◆ LISTED ENTRIES
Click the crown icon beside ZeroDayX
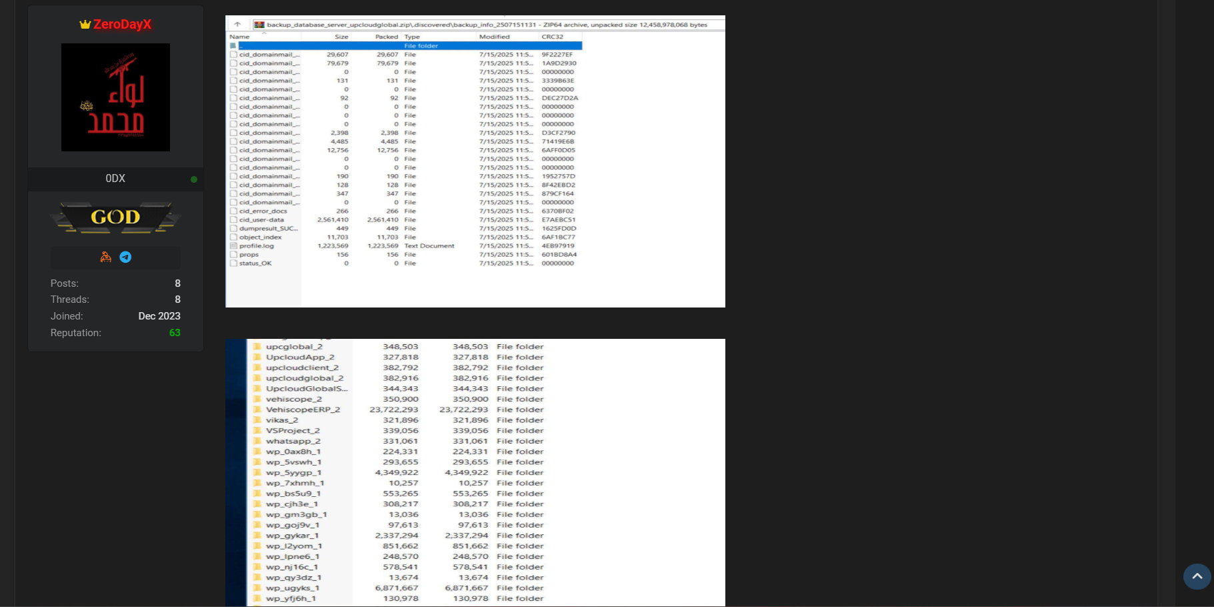This screenshot has width=1214, height=607. click(x=85, y=25)
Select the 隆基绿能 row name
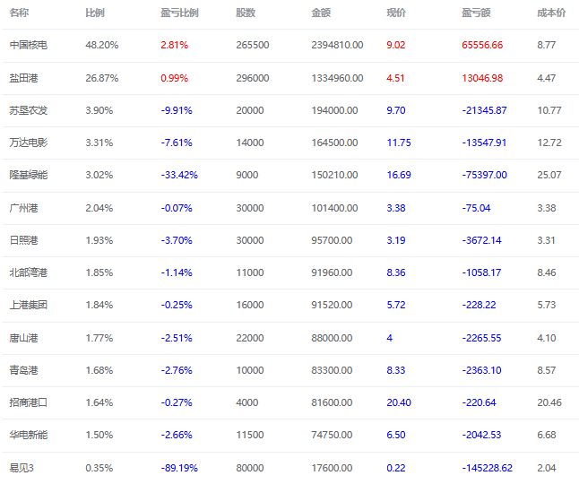The width and height of the screenshot is (579, 484). 29,175
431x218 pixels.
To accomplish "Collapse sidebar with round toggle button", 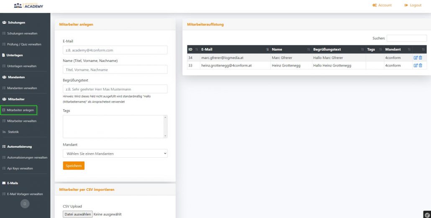I will point(25,204).
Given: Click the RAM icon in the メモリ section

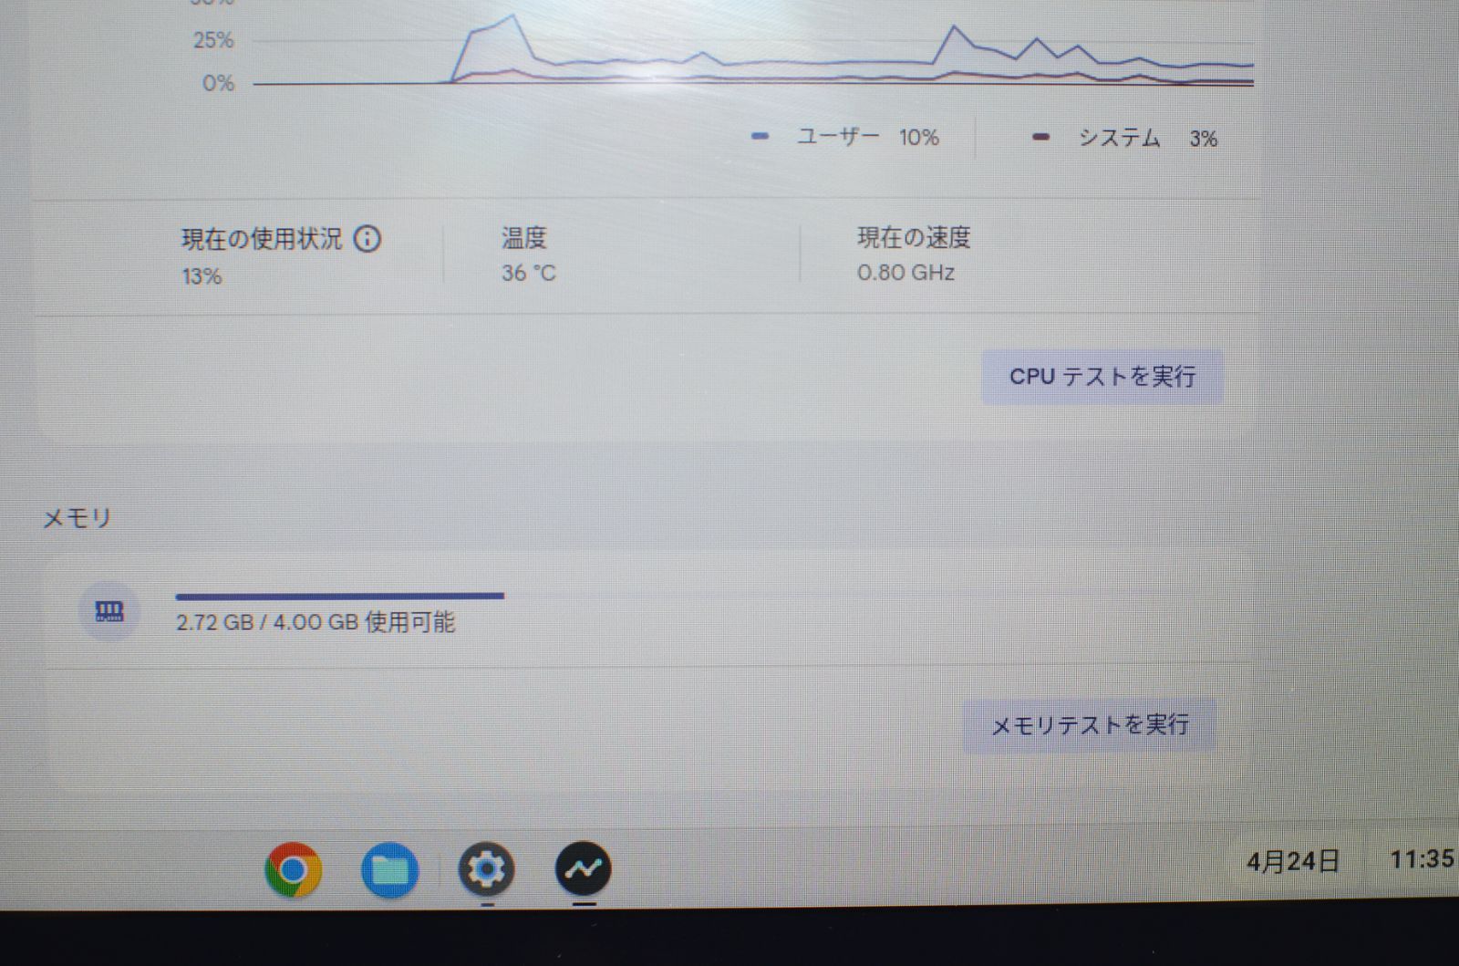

◆ OBJECTIVE
Count the lines of the entries above that contain the string "icon". Reply with the number only.

◆ RESULT OF THIS TASK
2